__Task details__
Each record that follows should be duplicated exactly, except for its pictures.

***** Supplied data

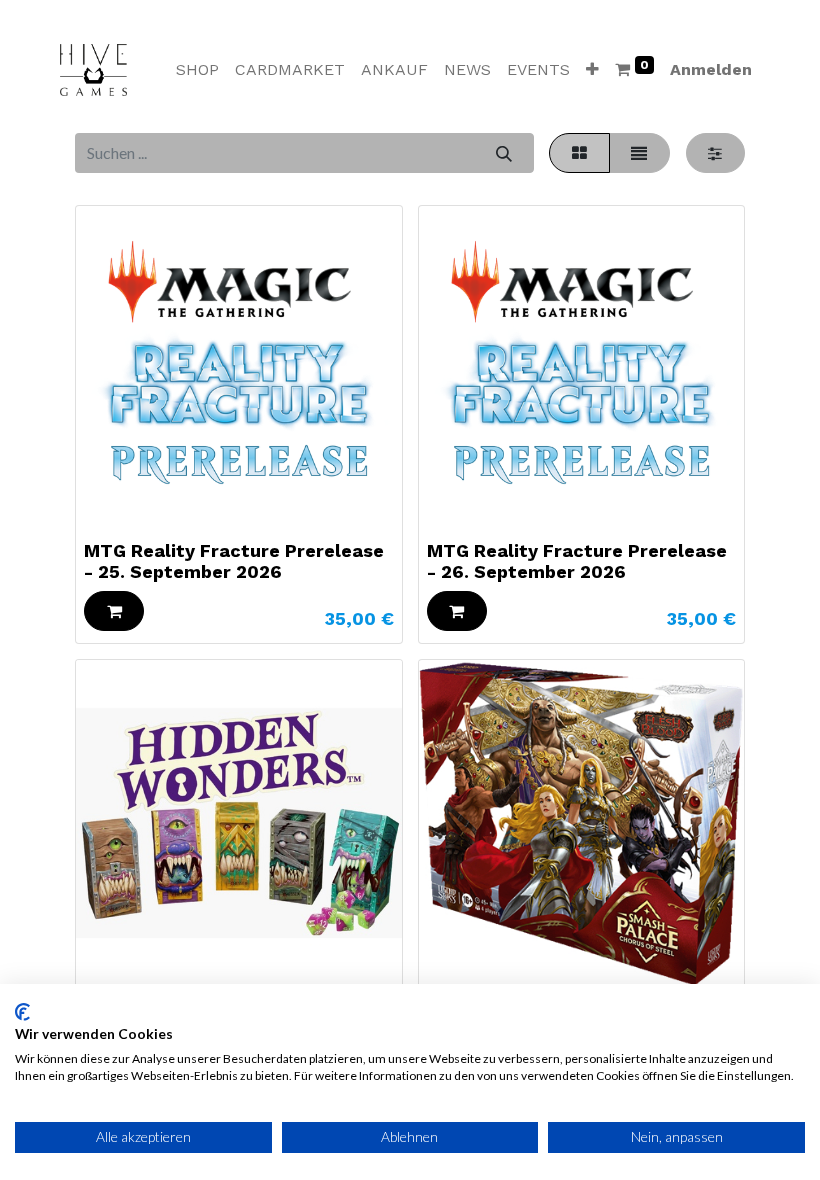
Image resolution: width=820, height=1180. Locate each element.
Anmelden (711, 69)
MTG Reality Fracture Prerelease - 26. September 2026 (577, 561)
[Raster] (579, 153)
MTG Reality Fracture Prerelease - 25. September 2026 (234, 561)
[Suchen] (503, 153)
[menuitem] (197, 70)
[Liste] (639, 153)
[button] (592, 70)
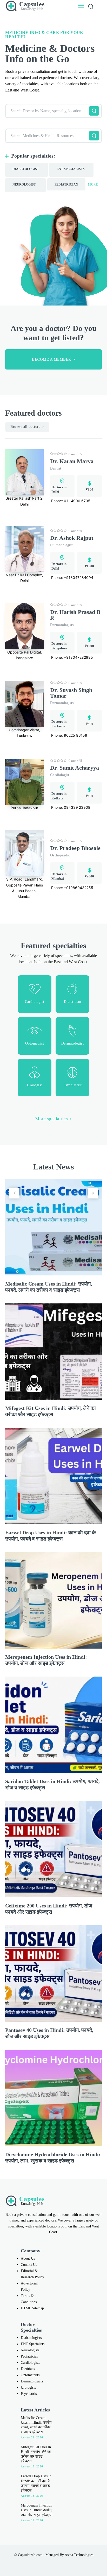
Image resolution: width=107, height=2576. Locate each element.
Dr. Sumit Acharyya (74, 767)
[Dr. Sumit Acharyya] (24, 782)
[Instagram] (37, 2563)
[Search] (94, 111)
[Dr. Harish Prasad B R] (24, 626)
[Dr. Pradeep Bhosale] (24, 853)
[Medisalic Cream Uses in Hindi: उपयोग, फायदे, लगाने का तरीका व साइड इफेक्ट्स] (53, 1227)
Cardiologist (59, 775)
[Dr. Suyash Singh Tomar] (24, 704)
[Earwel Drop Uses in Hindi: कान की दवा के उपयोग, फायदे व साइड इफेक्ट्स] (53, 1476)
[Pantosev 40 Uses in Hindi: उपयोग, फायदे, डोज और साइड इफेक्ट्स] (53, 1973)
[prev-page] (14, 1193)
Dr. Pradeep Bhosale (75, 848)
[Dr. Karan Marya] (24, 472)
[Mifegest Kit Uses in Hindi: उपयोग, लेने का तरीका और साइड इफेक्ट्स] (53, 1351)
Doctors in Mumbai (58, 876)
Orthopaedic (60, 855)
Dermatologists (61, 625)
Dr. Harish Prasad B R (75, 615)
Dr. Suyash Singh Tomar (71, 693)
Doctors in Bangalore (59, 646)
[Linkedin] (48, 2563)
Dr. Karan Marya (71, 461)
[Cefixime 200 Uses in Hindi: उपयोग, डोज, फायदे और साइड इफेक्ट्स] (53, 1849)
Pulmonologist (61, 545)
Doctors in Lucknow (58, 724)
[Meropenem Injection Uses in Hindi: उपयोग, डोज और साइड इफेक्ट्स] (53, 1600)
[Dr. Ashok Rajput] (24, 549)
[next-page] (93, 1193)
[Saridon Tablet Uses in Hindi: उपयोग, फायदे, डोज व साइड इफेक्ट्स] (53, 1725)
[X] (59, 2563)
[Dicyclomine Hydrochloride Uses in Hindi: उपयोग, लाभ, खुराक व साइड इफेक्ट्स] (53, 2098)
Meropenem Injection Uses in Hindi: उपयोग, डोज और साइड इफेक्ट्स (36, 2510)
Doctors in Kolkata (58, 796)
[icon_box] (34, 994)
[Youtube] (70, 2563)
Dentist (55, 468)
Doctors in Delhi (58, 489)
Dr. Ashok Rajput (71, 538)
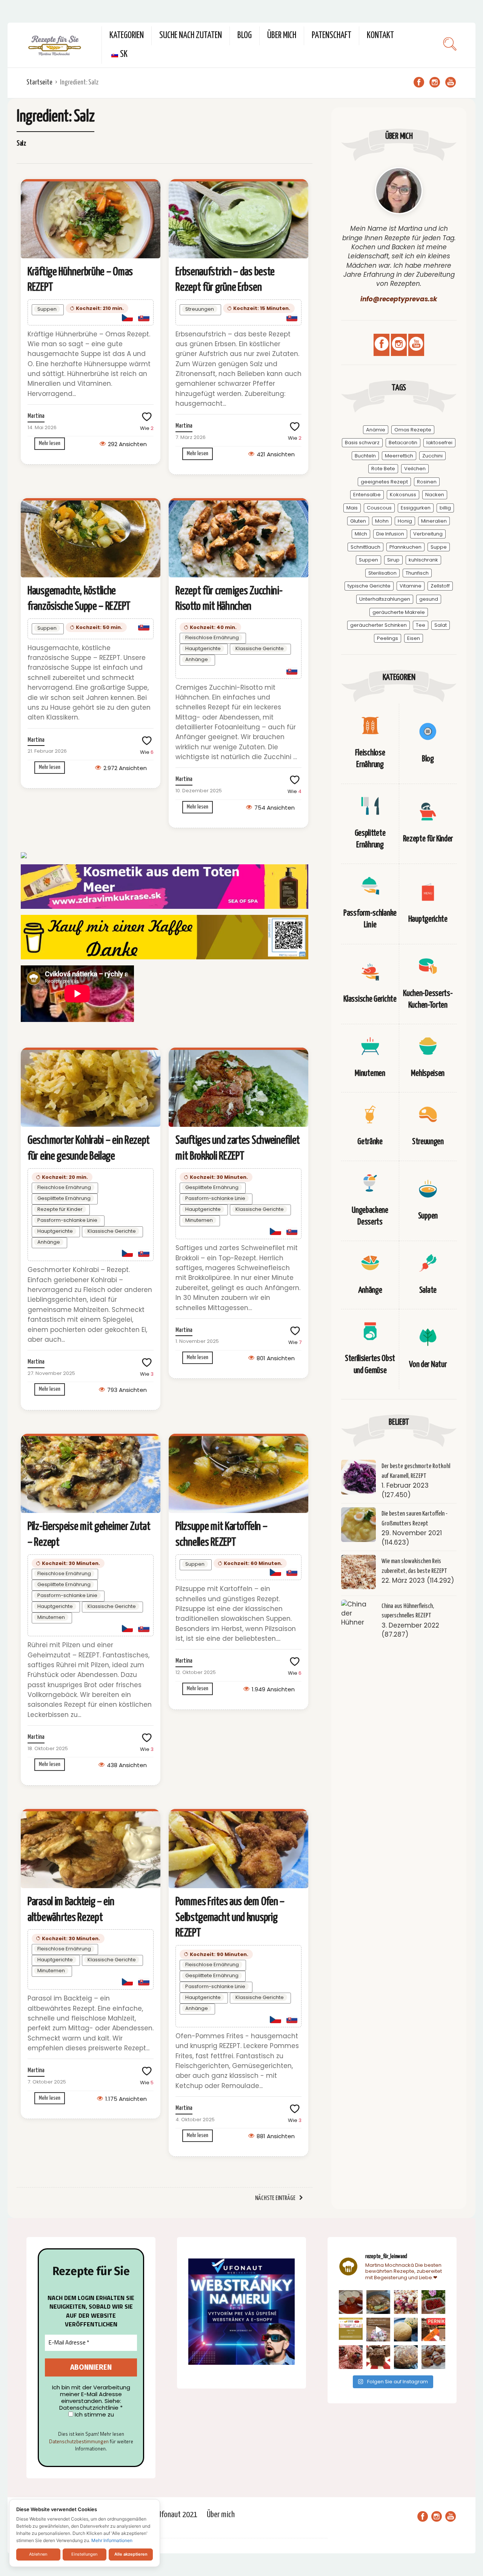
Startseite (39, 82)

**********

__Output__
Image resolution: width=820, height=1180. Locate each element.
Anmelden (711, 69)
MTG Reality Fracture Prerelease - 26. September 2026 (577, 561)
[Raster] (579, 153)
MTG Reality Fracture Prerelease - 25. September 2026 (234, 561)
[Suchen] (503, 153)
[menuitem] (197, 70)
[Liste] (639, 153)
[button] (592, 70)
Image resolution: width=107, height=2576. Locate each element.
Dr. Sumit Acharyya (74, 767)
[Dr. Sumit Acharyya] (24, 782)
[Instagram] (37, 2563)
[Search] (94, 111)
[Dr. Harish Prasad B R] (24, 626)
[Dr. Pradeep Bhosale] (24, 853)
[Medisalic Cream Uses in Hindi: उपयोग, फायदे, लगाने का तरीका व साइड इफेक्ट्स] (53, 1227)
Cardiologist (59, 775)
[Dr. Suyash Singh Tomar] (24, 704)
[Earwel Drop Uses in Hindi: कान की दवा के उपयोग, फायदे व साइड इफेक्ट्स] (53, 1476)
[Pantosev 40 Uses in Hindi: उपयोग, फायदे, डोज और साइड इफेक्ट्स] (53, 1973)
[prev-page] (14, 1193)
Dr. Pradeep Bhosale (75, 848)
[Dr. Karan Marya] (24, 472)
[Mifegest Kit Uses in Hindi: उपयोग, लेने का तरीका और साइड इफेक्ट्स] (53, 1351)
Doctors in Mumbai (58, 876)
Orthopaedic (60, 855)
Dermatologists (61, 625)
Dr. Harish Prasad B R (75, 615)
Dr. Suyash Singh Tomar (71, 693)
Doctors in Bangalore (59, 646)
[Linkedin] (48, 2563)
Dr. Karan Marya (71, 461)
[Cefixime 200 Uses in Hindi: उपयोग, डोज, फायदे और साइड इफेक्ट्स] (53, 1849)
Pulmonologist (61, 545)
Doctors in Lucknow (58, 724)
[Meropenem Injection Uses in Hindi: उपयोग, डोज और साइड इफेक्ट्स] (53, 1600)
[Dr. Ashok Rajput] (24, 549)
[next-page] (93, 1193)
[Saridon Tablet Uses in Hindi: उपयोग, फायदे, डोज व साइड इफेक्ट्स] (53, 1725)
[X] (59, 2563)
[Dicyclomine Hydrochloride Uses in Hindi: उपयोग, लाभ, खुराक व साइड इफेक्ट्स] (53, 2098)
Meropenem Injection Uses in Hindi: उपयोग, डोज और साइड इफेक्ट्स (36, 2510)
Doctors in Kolkata (58, 796)
[icon_box] (34, 994)
[Youtube] (70, 2563)
Dentist (55, 468)
Doctors in Delhi (58, 489)
Dr. Ashok Rajput (71, 538)
Startseite (39, 82)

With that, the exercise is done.